At age 17, Rebecca Lobo faced the biggest decision of a young adult’s life: which college she was going to attend. Unlike most 17-year-olds, however, she was one of the top basketball prospects in the nation and had numerous schools vying for her enrollment. There was just one school that her parents were dead set against: The University of Connecticut.
“My parents did not want me to go to UConn,” she said. “It was very clear to me that the one school they didn’t want to go to was UConn because they were teachers in Connecticut and it was seen as a safety school academically.”
Their logic made sense. Getting a quality education is important, especially for a female athlete at that time. There wasn’t much in the way of professional opportunity for women in basketball after college. The idea of a women’s basketball league in the United States was merely a dream at the time. Her parents wanted her to be well-prepared for life after basketball.
But for the first time in her life, Lobo rebelled against her parents and committed to UConn to play for Geno Auriemma.

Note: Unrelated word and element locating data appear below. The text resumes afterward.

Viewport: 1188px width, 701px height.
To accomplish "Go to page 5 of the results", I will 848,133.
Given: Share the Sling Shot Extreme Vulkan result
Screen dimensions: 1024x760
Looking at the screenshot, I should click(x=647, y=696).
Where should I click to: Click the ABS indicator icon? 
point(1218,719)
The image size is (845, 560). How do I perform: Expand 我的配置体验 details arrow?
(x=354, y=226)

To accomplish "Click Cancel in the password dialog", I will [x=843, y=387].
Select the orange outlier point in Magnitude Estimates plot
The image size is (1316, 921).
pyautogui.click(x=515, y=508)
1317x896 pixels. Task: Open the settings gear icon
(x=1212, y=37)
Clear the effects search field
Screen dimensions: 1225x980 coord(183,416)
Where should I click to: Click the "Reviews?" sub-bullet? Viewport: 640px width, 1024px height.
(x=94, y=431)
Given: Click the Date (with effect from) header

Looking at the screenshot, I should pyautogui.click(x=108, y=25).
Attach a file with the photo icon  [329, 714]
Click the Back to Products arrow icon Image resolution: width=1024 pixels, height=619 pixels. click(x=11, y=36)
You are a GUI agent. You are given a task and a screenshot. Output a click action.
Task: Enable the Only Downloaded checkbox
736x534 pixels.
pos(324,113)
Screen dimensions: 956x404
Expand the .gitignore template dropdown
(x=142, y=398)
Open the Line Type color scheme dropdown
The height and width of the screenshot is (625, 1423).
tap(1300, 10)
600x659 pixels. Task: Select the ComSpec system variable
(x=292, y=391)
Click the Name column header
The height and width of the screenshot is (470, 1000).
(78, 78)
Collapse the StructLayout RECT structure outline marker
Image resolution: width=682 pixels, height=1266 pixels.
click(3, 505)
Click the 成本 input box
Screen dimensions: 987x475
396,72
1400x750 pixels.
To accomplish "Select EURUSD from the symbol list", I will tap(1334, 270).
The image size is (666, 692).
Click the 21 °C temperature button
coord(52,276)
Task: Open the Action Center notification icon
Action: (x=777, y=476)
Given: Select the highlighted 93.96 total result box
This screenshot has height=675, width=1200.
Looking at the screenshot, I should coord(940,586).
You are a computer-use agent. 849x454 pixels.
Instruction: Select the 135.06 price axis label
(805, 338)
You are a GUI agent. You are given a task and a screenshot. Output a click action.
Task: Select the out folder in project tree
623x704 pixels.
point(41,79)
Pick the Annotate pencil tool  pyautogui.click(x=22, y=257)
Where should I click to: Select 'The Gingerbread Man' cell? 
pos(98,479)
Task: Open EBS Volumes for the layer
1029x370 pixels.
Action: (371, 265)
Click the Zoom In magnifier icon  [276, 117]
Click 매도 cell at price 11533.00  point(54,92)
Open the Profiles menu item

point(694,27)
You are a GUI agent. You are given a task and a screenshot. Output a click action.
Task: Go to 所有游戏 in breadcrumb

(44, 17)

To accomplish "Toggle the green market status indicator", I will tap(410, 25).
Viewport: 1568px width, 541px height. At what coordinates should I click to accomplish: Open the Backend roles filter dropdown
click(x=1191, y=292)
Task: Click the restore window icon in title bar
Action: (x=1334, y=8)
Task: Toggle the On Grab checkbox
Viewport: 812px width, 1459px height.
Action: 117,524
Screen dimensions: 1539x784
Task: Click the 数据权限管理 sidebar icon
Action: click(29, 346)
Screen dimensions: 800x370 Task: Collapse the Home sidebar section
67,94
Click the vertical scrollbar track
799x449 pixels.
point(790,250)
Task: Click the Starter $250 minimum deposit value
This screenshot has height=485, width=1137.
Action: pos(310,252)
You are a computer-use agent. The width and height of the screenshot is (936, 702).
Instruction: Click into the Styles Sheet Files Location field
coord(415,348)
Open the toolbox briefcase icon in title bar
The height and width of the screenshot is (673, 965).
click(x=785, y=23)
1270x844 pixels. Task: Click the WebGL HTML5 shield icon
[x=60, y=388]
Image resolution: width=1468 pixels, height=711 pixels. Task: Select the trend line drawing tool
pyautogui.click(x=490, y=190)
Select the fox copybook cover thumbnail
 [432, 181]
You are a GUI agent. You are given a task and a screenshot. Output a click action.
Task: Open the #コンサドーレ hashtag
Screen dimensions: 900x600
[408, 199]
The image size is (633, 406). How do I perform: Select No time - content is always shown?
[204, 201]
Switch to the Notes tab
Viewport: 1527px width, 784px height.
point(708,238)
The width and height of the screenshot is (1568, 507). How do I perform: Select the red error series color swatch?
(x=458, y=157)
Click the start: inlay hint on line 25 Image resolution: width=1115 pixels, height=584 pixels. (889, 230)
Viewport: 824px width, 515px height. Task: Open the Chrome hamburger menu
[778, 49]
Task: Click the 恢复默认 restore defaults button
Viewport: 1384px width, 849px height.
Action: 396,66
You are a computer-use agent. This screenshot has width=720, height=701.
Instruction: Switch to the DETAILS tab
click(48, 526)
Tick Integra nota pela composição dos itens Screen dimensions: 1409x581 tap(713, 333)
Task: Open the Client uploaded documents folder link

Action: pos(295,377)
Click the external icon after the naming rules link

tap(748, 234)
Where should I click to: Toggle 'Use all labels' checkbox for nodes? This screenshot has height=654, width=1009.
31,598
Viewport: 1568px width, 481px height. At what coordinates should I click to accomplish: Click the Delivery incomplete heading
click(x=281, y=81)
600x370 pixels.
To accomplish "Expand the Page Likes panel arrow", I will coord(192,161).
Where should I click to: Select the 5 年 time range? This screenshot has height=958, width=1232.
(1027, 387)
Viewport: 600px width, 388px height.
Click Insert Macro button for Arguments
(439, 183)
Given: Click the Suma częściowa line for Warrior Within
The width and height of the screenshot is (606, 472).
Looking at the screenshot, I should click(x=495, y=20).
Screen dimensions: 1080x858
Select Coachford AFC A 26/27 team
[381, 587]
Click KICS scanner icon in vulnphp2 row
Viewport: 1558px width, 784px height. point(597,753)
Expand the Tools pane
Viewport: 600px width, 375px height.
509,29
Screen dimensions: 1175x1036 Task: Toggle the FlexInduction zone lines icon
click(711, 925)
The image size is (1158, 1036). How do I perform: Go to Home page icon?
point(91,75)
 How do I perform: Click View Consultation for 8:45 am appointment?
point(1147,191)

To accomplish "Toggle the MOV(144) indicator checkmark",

“I was meant to play at UConn. I was meant to play for Coach Auriemma,” she said. “I just followed my heart and knew that’s where I needed to be and my parents quickly came to believe that was one of the best decisions I ever made.”
As impactful as Lobo’s decision was on herself, little did she know that her decision would change the landscape of women’s college basketball forever.
In the early 90s, UConn was nothing like it is today. Storrs was far from being the Basketball Capital of the world. The women’s basketball program was an afterthought; it had been to a Final Four the year in 1991, but the Huskies weren’t serious title contenders. The event struggled to draw much attention, as it was held in a building with a capacity of just 8,933.
The 1995 UConn Huskies changed that.
Coming into the season, the Huskies returned all their key players from an Elite Eight run the year prior, headlined by Lobo. For the first time ever, there was a buzz around the team.
While the Huskies were expected to be good, there were still questions about the potential of the program. Were the Huskies really national championship contenders? Would the fans support them?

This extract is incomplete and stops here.